It’s almost as if Obama was channeling Thomas Frank last night. The President’s remarks on the American “character” in last night’s speech did exactly what Frank said the Democrats had to do: counter the Republican’s appeal to American self-reliance (or just plain selfishness) with the argument that “we are a society,” and position healthcare as a public good. And best of all he couched this principled stand for liberalism in an emotional passage about Ted Kennedy.
“What we face,” [Kennedy] wrote, “is above all a moral issue; at stake are not just the details of policy, but fundamental principles of social justice and the character of our country.”
I’ve thought about that phrase quite a bit in recent days — the character of our country. One of the unique and wonderful things about America has always been our self-reliance, our rugged individualism, our fierce defense of freedom and our healthy skepticism of government. And figuring out the appropriate size and role of government has always been a source of rigorous and sometimes angry debate….
[Ted Kennedy’s] large-heartedness — that concern and regard for the plight of others — is not a partisan feeling. It is not a Republican or a Democratic feeling. It, too, is part of the American character. Our ability to stand in other people’s shoes. A recognition that we are all in this together; that when fortune turns against one of us, others are there to lend a helping hand. A belief that in this country, hard work and responsibility should be rewarded by some measure of security and fair play; and an acknowledgment that sometimes government has to step in to help deliver on that promise.
No doubt about it: Obama won the night. It was no contest. Most Republicans looked dour or sulked throughout the speech; the official response by Charles Boustany was uninspired and didn’t offer a single constructive idea; and Joe Wilson acted like a Town Hall rube. If these are the Defenders of Liberty and Free Enterprise against the Socialist Alien who has taken over the White House, then may God have mercy on all free men.

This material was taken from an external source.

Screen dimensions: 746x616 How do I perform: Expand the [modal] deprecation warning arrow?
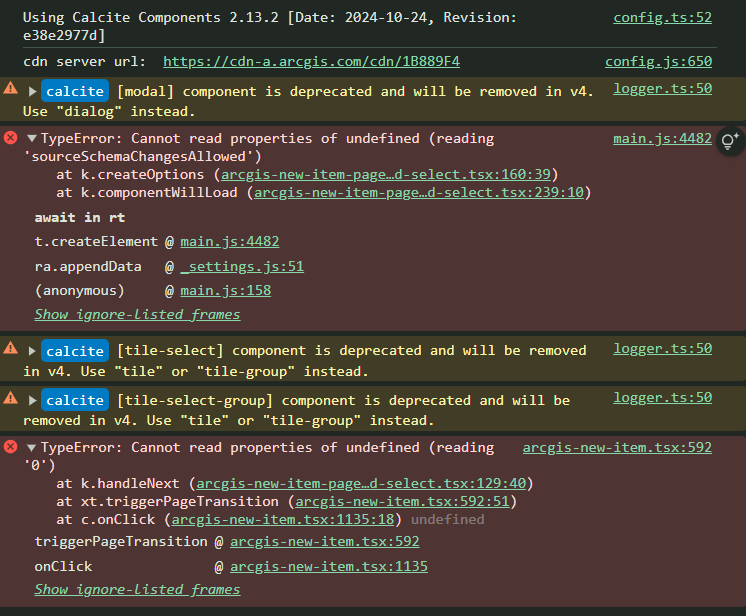[x=32, y=92]
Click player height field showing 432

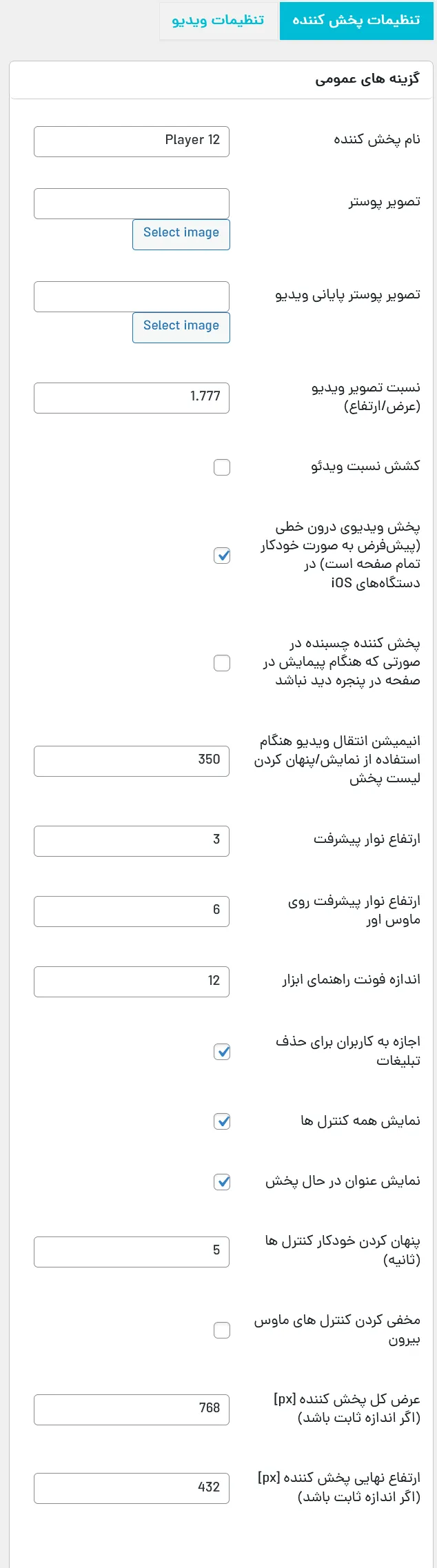pos(132,1488)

Joe Wilson has apologized, but of course he’s not really sorry. He just feels like a fool, as he should. I shouted at the television a few times, and though I am not ready to take back everything I said about Obama’s leadership on this issue — or what the squabble over healthcare reform has revealed about Obama’s leadership — I feel contrite. Maybe speeches and appeals to reasonable compromise can actually prevail over finger-biting, shouting and demagoguery. Or maybe there was method in all the summer madness, and it will turn out that the President was more cunning than his opponents. He let them blow off steam, rant and rave, make him out to be a bogey man; and now he can appear reasonable, calming, reassuringly above the Town Hall fray, and inspiring.
The President made a good speech, some say a great speech. Every early indication is that the healthcare debate will continue. The progressives still cling to the public option; the GOP remains entrenched. Last night’s speech may not change much on that front, but it may re-animate the conversation (and boost the President’s ratings).
Now the big unanswered question that remains is not a policy question at all: it’s a question about the American “character.”
I wonder if we’re ready for a debate about “the moral issue” and the content of our character — and if the President is ready to lead us through one.
I wonder if we take ideas like this seriously anymore, whether we can even talk coherently about a character that is uniquely or distinctly American, an American ethos. It’s almost Victorian to talk in this way. Or the word “character” used in this sense seems to have a Harvard pedigree. “The character of our country” sounds like something JFK might say; Obama took it from Ted Kennedy’s letter.
You can’t be scientific about society when you talk about character. Or if you try to be, you will probably have to rely on the notion that there is what Edward Banfield called a “moral basis” to social arrangements, to prosperity and backwardness. Be that as it may, it is a question way beyond the ken of technocrats and wonks. And it may be one of the most important questions of the Obama era.
I wonder, too, if the President has read our character right.